Posted : 11 years, 3 months ago on 6 February 2013 12:45

The first third of La Belle et La Bete may seem a little too long and a little too slow, but the film still has the power to cast its spell over an audience. At times, perhaps from a modern viewer's perspective, you find yourself admiring the technique a little more than its soul, and Jean Marais' performance as the Beast strangely pales compared to his two-faced suitor, but then he was never exactly a great actor. Yet the complexity that Cocteau manages to bring to the film is still surprising, with neither the brother nor suitor descending to the easy caricature of the two ugly sisters: the former knows he and his sisters are wastrels, but that doesn't make him less of a liability, while the latter is almost in denial of his own nature. But ultimately it's the magical design that seduces, a fairytale kingdom smack in the middle of a believable world, but neither necessarily a benign one.

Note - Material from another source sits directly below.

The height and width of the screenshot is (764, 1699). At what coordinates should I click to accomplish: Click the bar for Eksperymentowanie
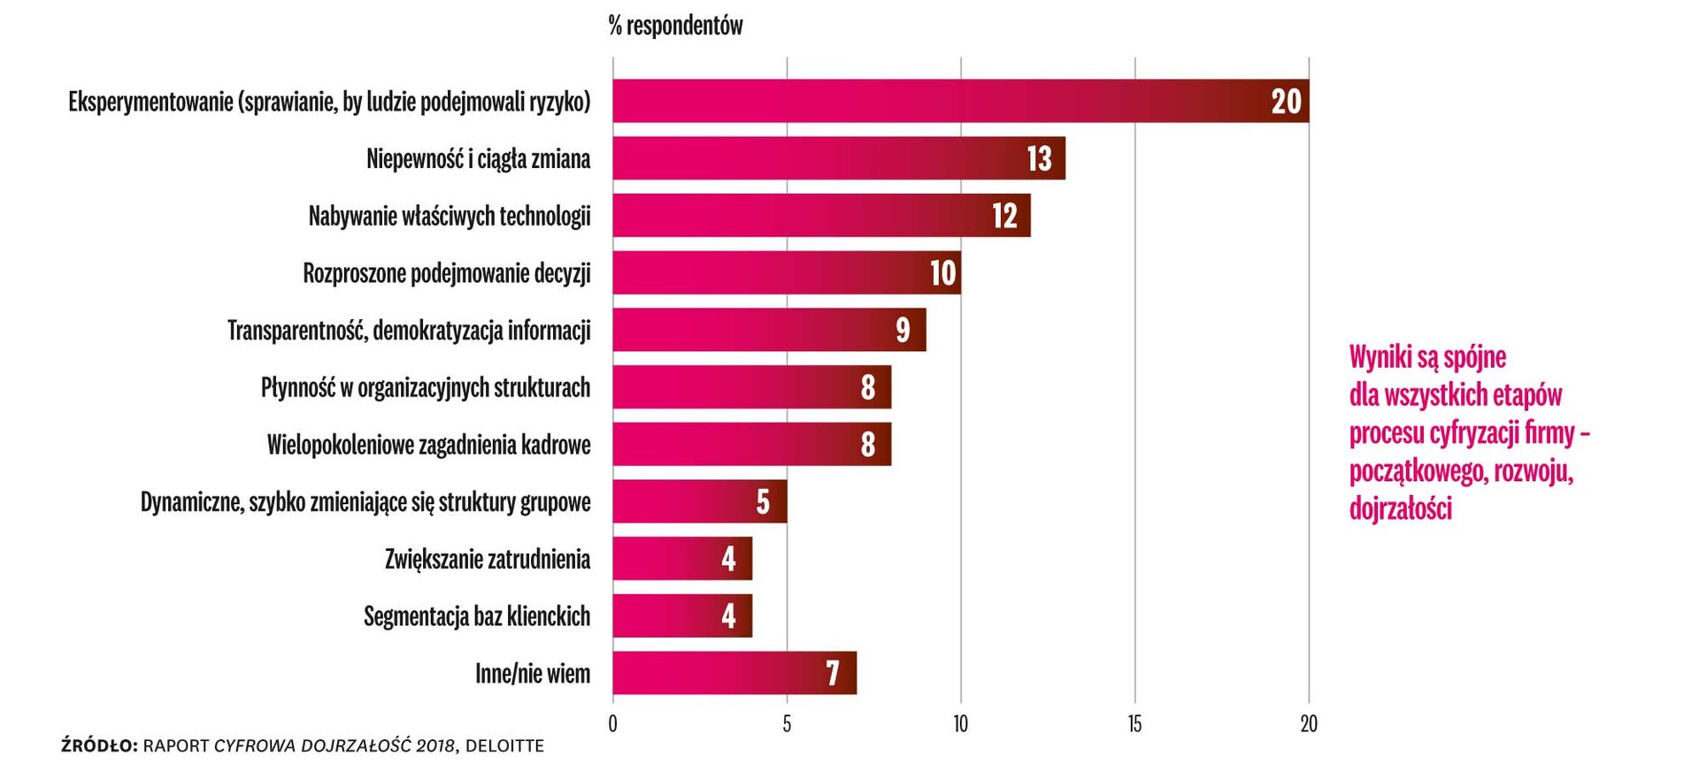pos(960,101)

Criterion's restored DVD and Region A-locked Blu-ray is quite superb, boasting an excellent transfer and a selection of very good extras that exceed those on the BFI's UK DVD - audio commentaries by Arthur Knight and Christopher Frayling, 1995 documentary Screening at the Majestic, TV interview with Henri Alekan, extract from TV show Secrets Professionnels - Tete a Tete, optional Phillip Glass opera soundtrack, stills gallery, film restoration demonstration, trailer and booklet including article by Jean Cocteau and (though curiously not in the Blu-ray version) Mme. Leprince de Beaumont's original story. By contrast, the BFI's DVD only includes the Frayling commentary, Screening at the Majestic documentary and stills gallery. Do bear in mind, however, that Criterion's Blu-ray is Region A-locked.